Watching them, Louisa said, “Remind me whose side we're on?”

“That'll be easier to work out once the shooting starts,” River said. “Anyone who's not aiming at you.”

Together, they headed off through the swing doors, down the corridor.

The room
was a long one, high too, and from the end Traynor entered seemed stacked nearly to the ceiling with crates, some of them in evidence cages, each neatly padlocked. But about halfway along, the crates gave way to rows of shelving, no more than two feet apart, with an aisle running down the centre as far as the next set of doors, in front of which a wide area had been left empty, though large metal filing units lined the walls either side. Sean Donovan was halfway along a shelf full of cardboard folders: he was plucking them one by one, checking the top sheet, then—like a dissatisfied library user—dropping them to his feet. The spillage ran right back to the aisle, so when Ben Traynor reached him, it looked like Donovan was wilfully sowing disorder; turning a neat expanse of ordered history into a snowstorm of confused event.

Without breaking off from this task, he said, “Problem?”

“We have company.”

“Who?”

Traynor was already past him, heading for the doors to E Corridor, slipping his belt off as he ran. Looping it through the door's handles he pulled it tight, buckled it, then turned his attention to the filing cabinets.

Donovan emerged. “Who?” he said again.

“Monteith's crew.”

Donovan thought for a moment, then shook his head. “They're lightweights, Ben.”

“They don't have to be good, they just have to be numerous,” Traynor said. “Give me a hand with this.”

Donovan helped him tip a cabinet onto its side, then slide it in front of the doors.

“That's not going to hold them long,” Traynor said.

Donovan said, “I don't know. Just opening a door is a stretch for some of them.” He was already heading back to the shelf he'd been working on.

Traynor peered through the fraction of porthole window unobscured by the cabinet and said, “They're here already. We'd better go.”

“I'm not running from those clowns. Not till I get what we came for.”

“Sean, look around. This place is the size of a fucking church. You could spend all week and not find it.”

The older man shook his head: he was out of sight, between the shelves, but Traynor could tell that's what he was doing. “The catalogue numbers tell you where to look.
V
for Virgil, plus Tearney's initials. Then the date, then a four-figure reference. It's between six and eight years back, so we only need to go through this section here. And I'm halfway done already.”

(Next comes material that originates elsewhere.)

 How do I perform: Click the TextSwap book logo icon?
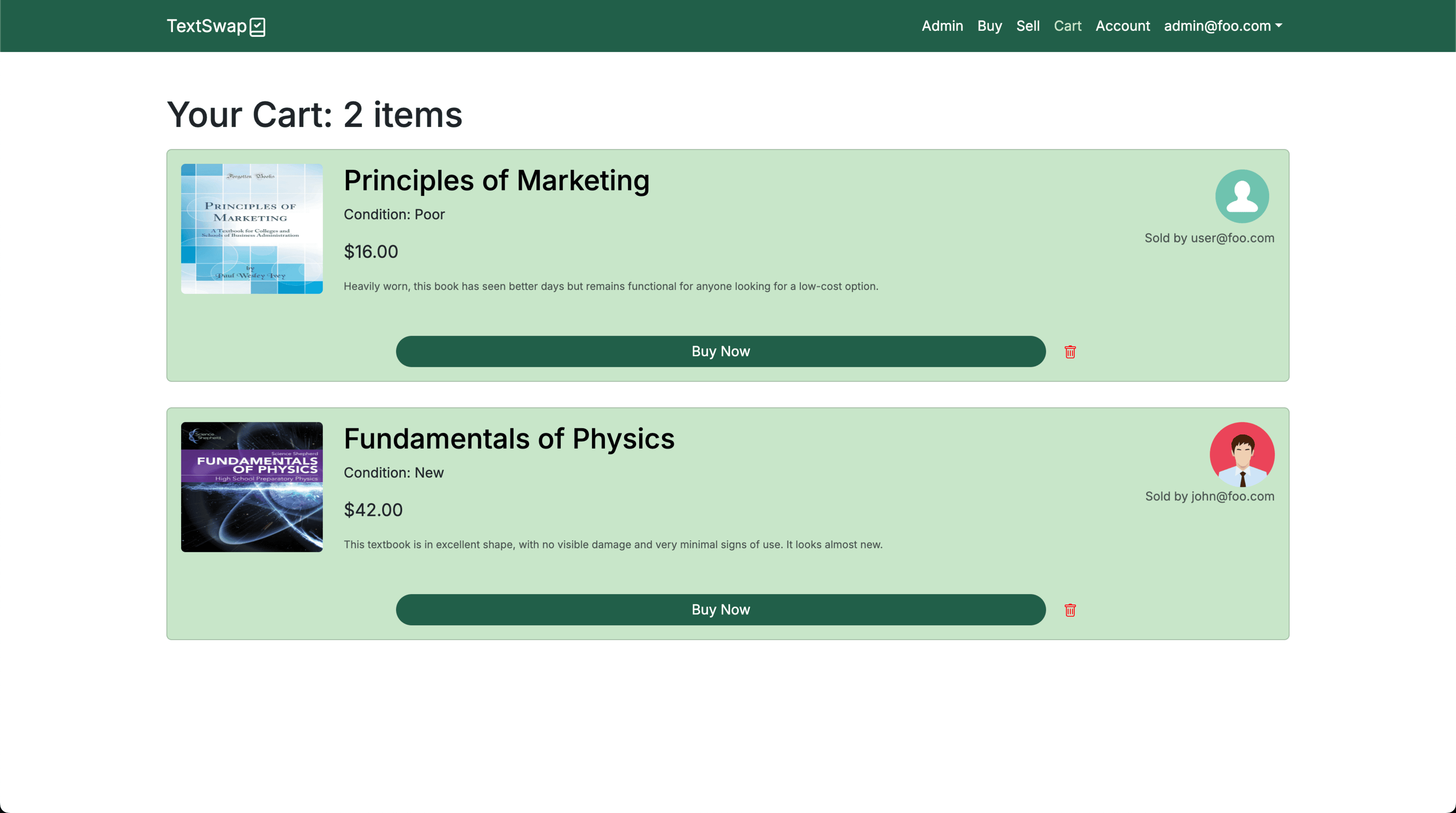point(258,26)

“What if all this is a set-up?”

“What would be the point, Ben? I was just out of prison, I was drinking myself half to death. And Taverner approached me, remember? It's not like I was on a crusade.”

“I don't trust her.”

“She's a spook. You'd be mad to trust her. But she's a spook with an agenda, and she wants to destroy Tearney as much as we do. For Alison, Ben. Remember?”

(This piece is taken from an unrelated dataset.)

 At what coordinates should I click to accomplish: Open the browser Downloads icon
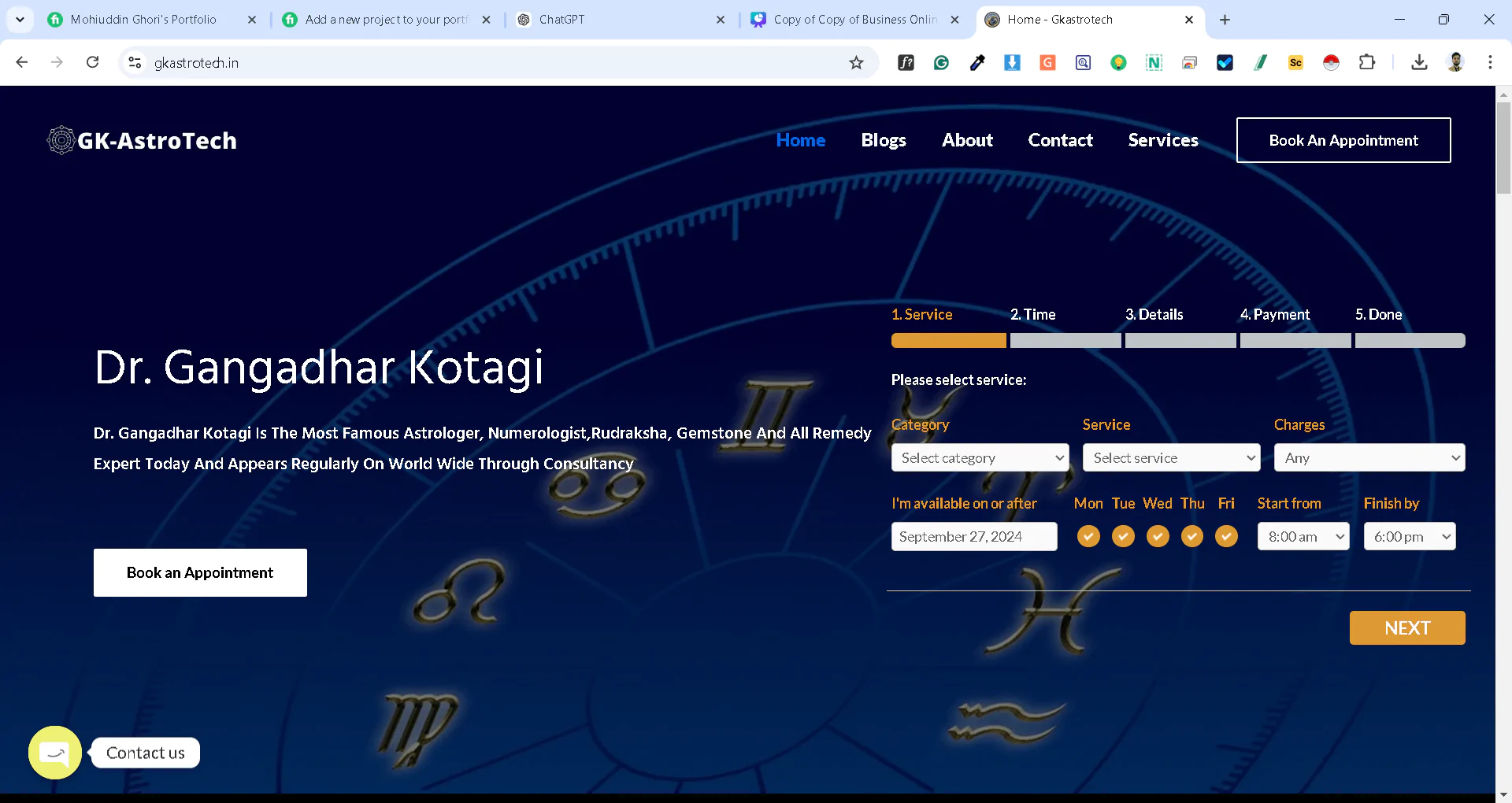1420,63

“. . . I'm not likely to forget.”

“So how long are you prepared to give this?”

Traynor said, “Okay, okay. As long as it takes.”

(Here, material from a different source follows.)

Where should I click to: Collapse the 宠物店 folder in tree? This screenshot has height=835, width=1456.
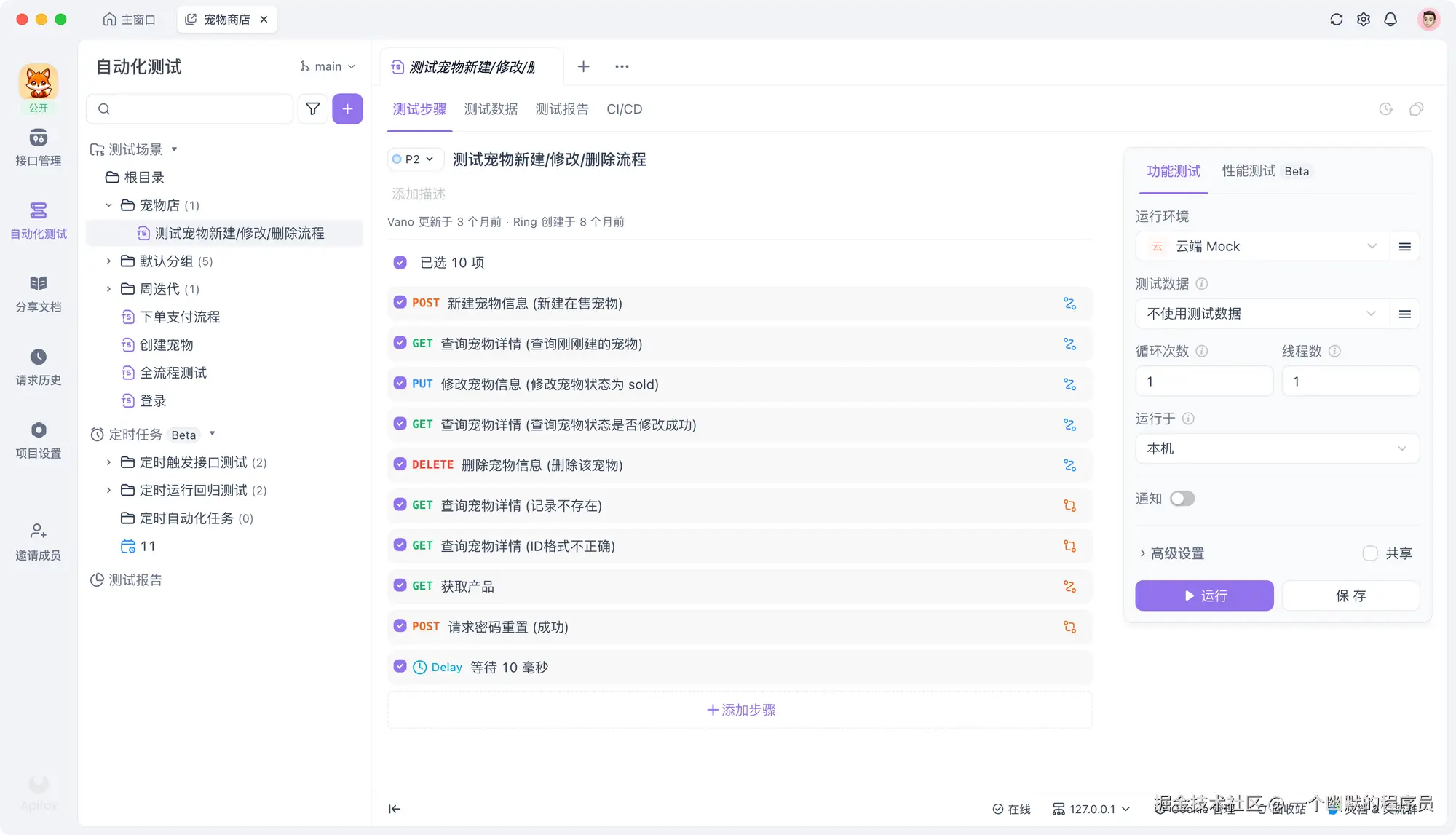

Gun in hand, he went back to the doors, observing fractured slices of motion from the crew outside through his paring of window. They looked like they were getting ready to mount an assault . . . He had been here before, it occurred to him, by which he meant not here but in just this scenario: hostiles two breaths away, and defences no thicker than a brick and plaster wall.